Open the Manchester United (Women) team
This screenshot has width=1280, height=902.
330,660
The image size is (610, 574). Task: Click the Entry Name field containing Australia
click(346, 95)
========================================
WHAT THE TASK ASKS
Please copy the data in full, character for character.

REPLY
Open the Manchester United (Women) team
This screenshot has width=1280, height=902.
330,660
The image size is (610, 574). Task: Click the Entry Name field containing Australia
click(346, 95)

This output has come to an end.